* [DOCUMENT TEXT]:

README.md

May 2, 2026 · View on GitHub

crdt-merge

Deterministic, order-independent merge for distributed models, data, and agent state.

pip install crdt-merge

from crdt_merge import merge

# Two nodes recorded overlapping data independently
node_a = [{"id": 1, "name": "Alice"}, {"id": 2, "name": "Bob"}]
node_b = [{"id": 2, "name": "Bob"},   {"id": 3, "name": "Carol"}]

# Order does not matter. Result is identical either way.
merged = merge(node_a, node_b, key="id")
print(merged)
# [{"id": 1, "name": "Alice"}, {"id": 2, "name": "Bob"}, {"id": 3, "name": "Carol"}]

assert merge(node_a, node_b, key="id") == merge(node_b, node_a, key="id")  # commutativity

Documentation -- Quick Start -- API Reference -- Architecture -- Changelog

The problem

Standard merge strategies -- weight averaging, SLERP, TIES, DARE, Fisher -- are non-convergent in distributed settings. At least one of the three algebraic laws required for distributed convergence (commutativity, associativity, idempotency) fails for 25 of the 26 strategies analysed. This is not an implementation bug. It is a structural property of the algorithms themselves (Shapiro et al., 2011).

When merge order matters, distributed systems require coordination -- a central server to dictate sequence, locks to prevent concurrent merges, or consensus protocols to agree on state. These are the constraints that crdt-merge eliminates.

The architecture

crdt-merge uses a two-layer separation that makes any merge strategy CRDT-compliant without modifying the strategy itself:

Layer 1 -- CRDT collection. An OR-Set (Observed-Remove Set) manages the set of contributions. Set union is trivially commutative, associative, and idempotent. Every contribution carries a Merkle-provenance hash chain for tamper-evident audit. This layer satisfies all three CRDT laws by construction.

Layer 2 -- Deterministic strategy resolution. A deterministic function applies the chosen merge strategy over the complete collected set. Because the input set is identical at every node (Layer 1 guarantees this), and the strategy function is deterministic, the output is identical at every node.

* [SOURCE DATA]:
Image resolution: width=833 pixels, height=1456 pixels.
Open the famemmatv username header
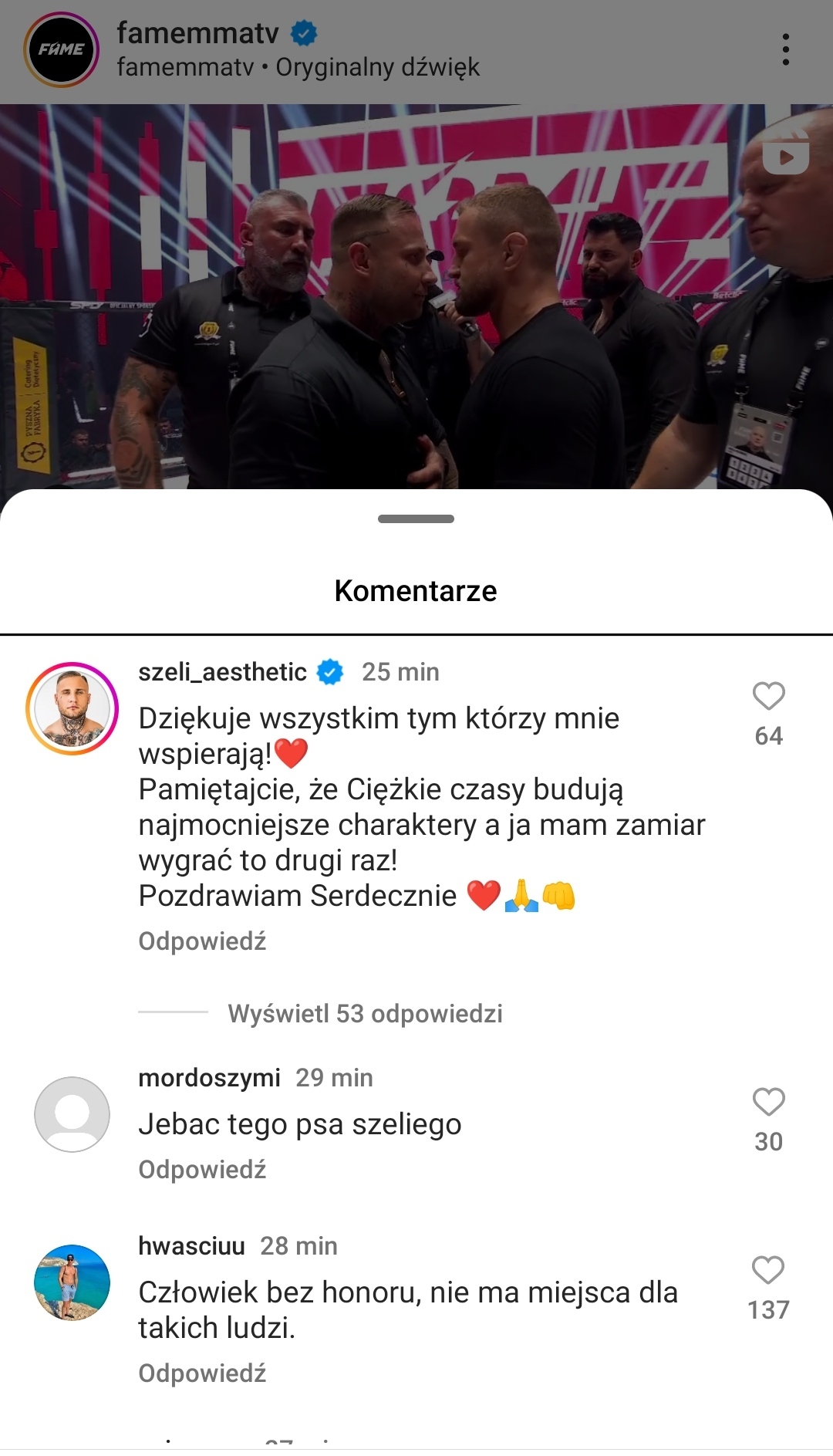pyautogui.click(x=197, y=33)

* [TO BE DONE]:
1. In the crdt-merge README, why does Layer 2 produce the same output at every node? Answer in one to three sentences.
2. According to the crdt-merge README, for how many of the 26 strategies analysed does at least one of the three algebraic laws fail?
3. Output the passage of the crdt-merge README starting with "pip install crdt-merge" and going on through "identical either way.".

* [SOLVED PROBLEMS]:
1. Layer 1 guarantees that the input set is identical at every node, and the strategy function is deterministic, so applying it to that set gives the same output everywhere.

2. 25 of the 26 strategies.

3.
pip install crdt-merge

from crdt_merge import merge

# Two nodes recorded overlapping data independently
node_a = [{"id": 1, "name": "Alice"}, {"id": 2, "name": "Bob"}]
node_b = [{"id": 2, "name": "Bob"},   {"id": 3, "name": "Carol"}]

# Order does not matter. Result is identical either way.